Task goal: Starting at the line that contains "At what coordinates should I click to accomplish: Click", write out each line exactly through the last one in the material below, and nothing more; omit all pictures.

Records for the task:
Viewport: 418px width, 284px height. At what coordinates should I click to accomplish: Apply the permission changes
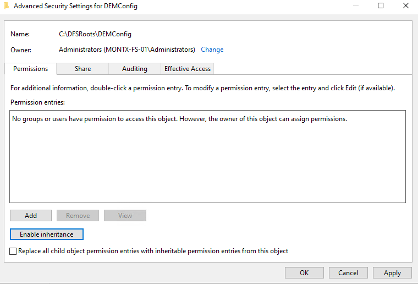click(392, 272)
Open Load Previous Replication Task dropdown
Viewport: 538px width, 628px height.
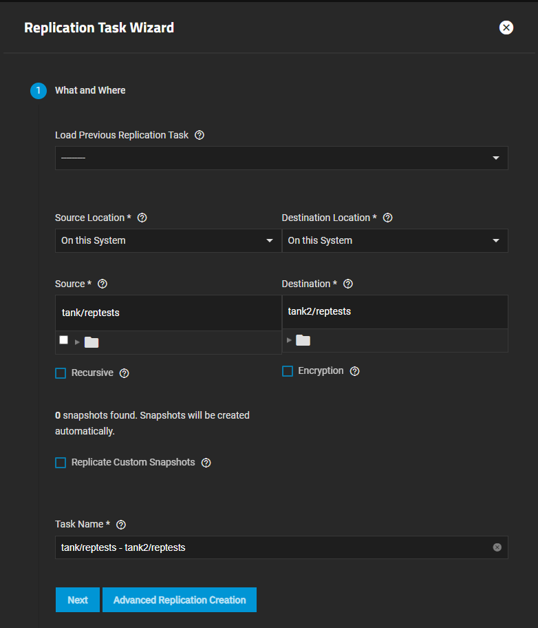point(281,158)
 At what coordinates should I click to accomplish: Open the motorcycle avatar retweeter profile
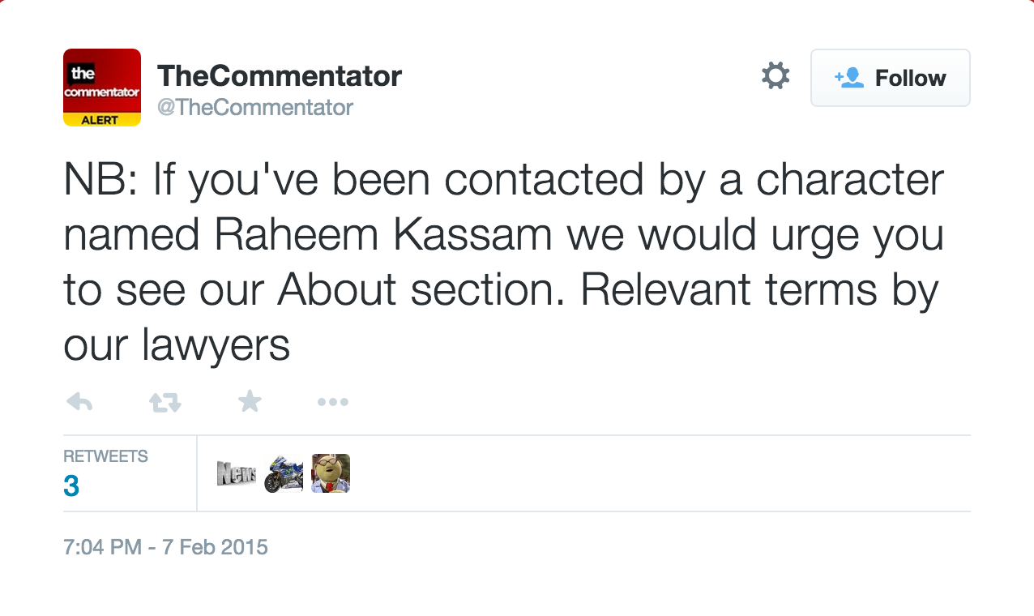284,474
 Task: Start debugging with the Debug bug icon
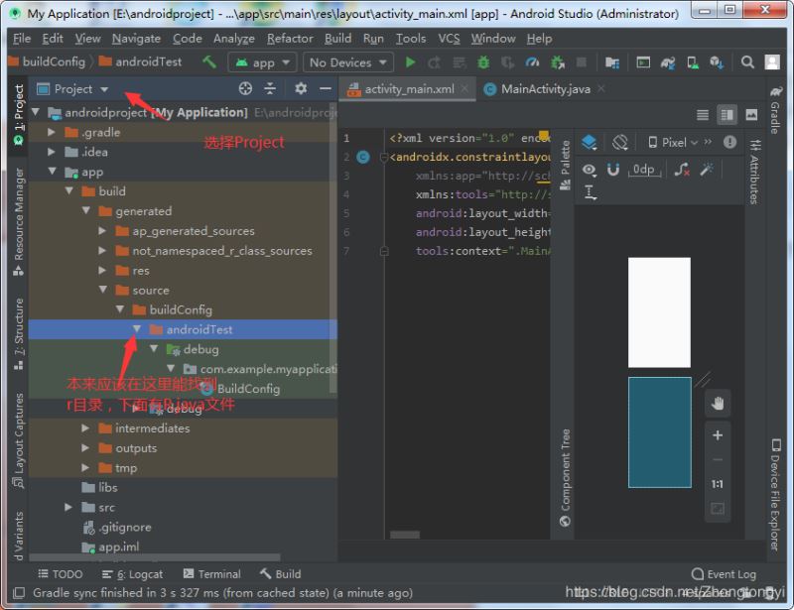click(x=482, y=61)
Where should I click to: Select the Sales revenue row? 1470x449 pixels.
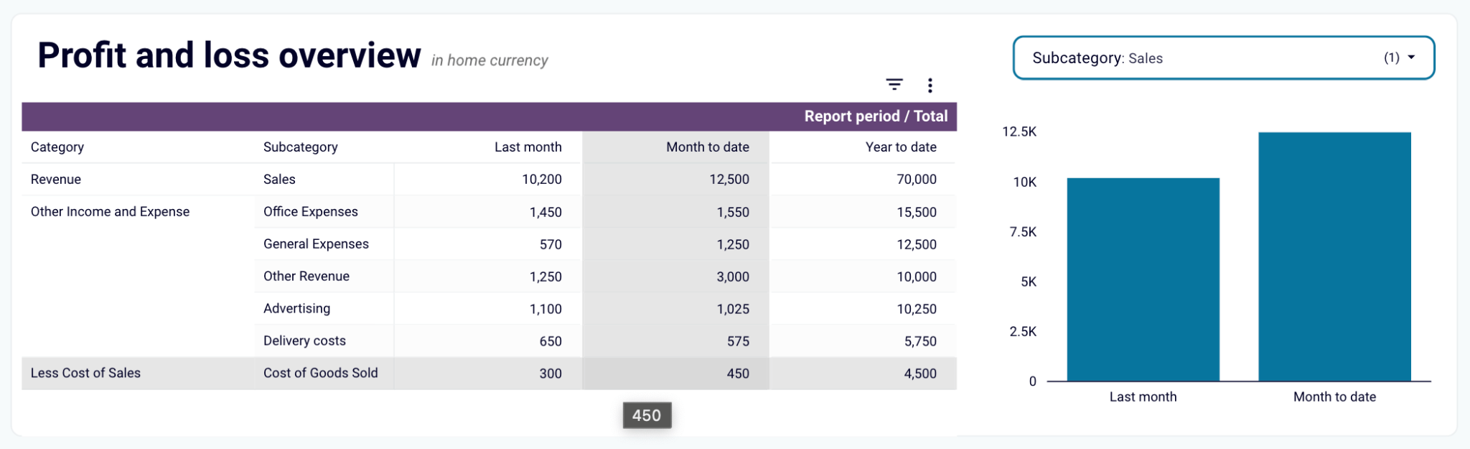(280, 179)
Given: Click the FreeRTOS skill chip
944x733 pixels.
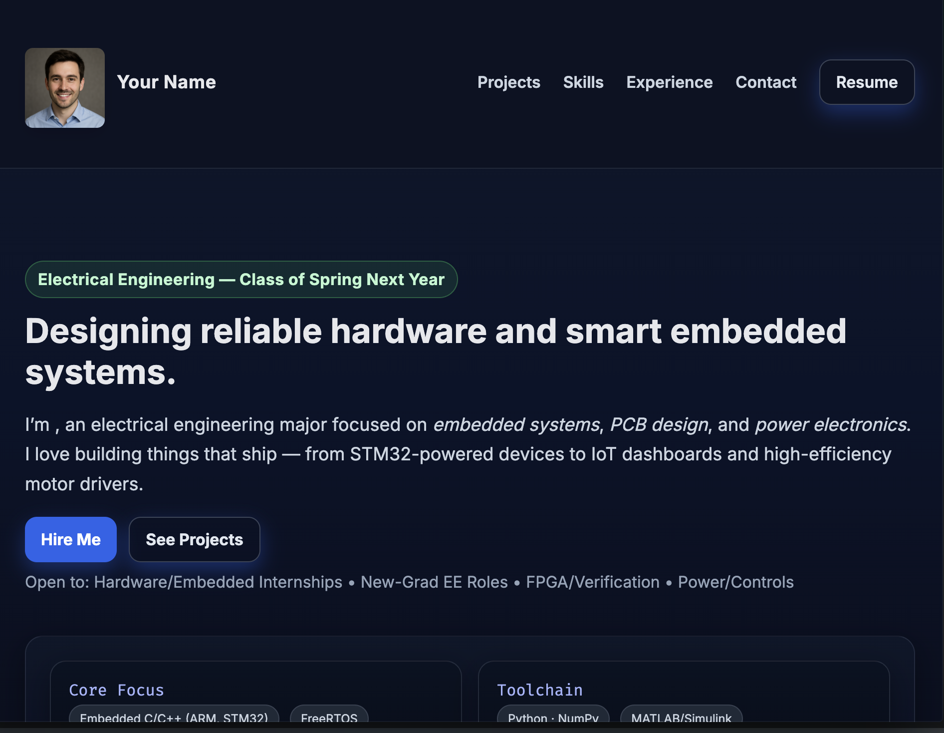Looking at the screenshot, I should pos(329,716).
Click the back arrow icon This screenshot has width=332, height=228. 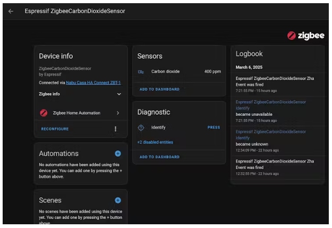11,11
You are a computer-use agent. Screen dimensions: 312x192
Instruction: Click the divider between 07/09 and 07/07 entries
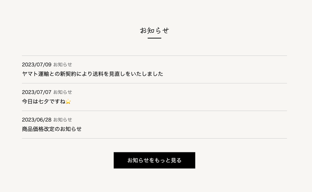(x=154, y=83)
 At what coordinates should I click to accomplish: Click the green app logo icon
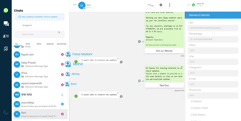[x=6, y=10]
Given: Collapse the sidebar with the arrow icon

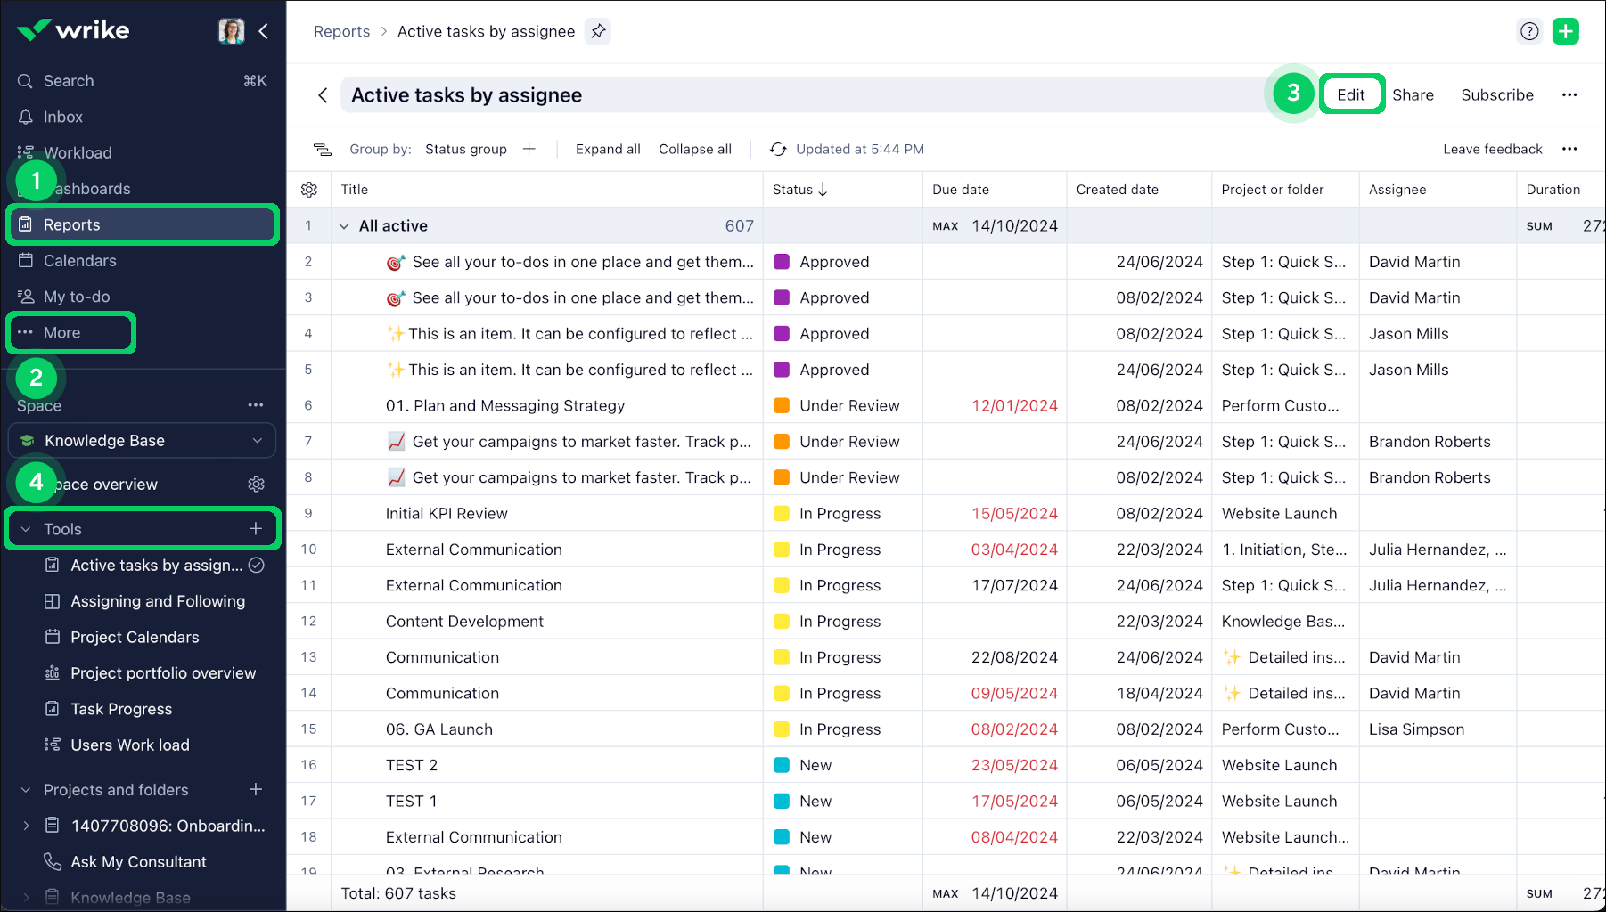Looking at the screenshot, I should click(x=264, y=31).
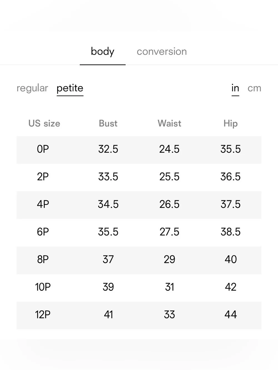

Response below:
 At what coordinates should I click to accomplish: Click the green app logo icon
[x=6, y=10]
Given: Collapse the sidebar with the arrow icon

Looking at the screenshot, I should click(x=264, y=31).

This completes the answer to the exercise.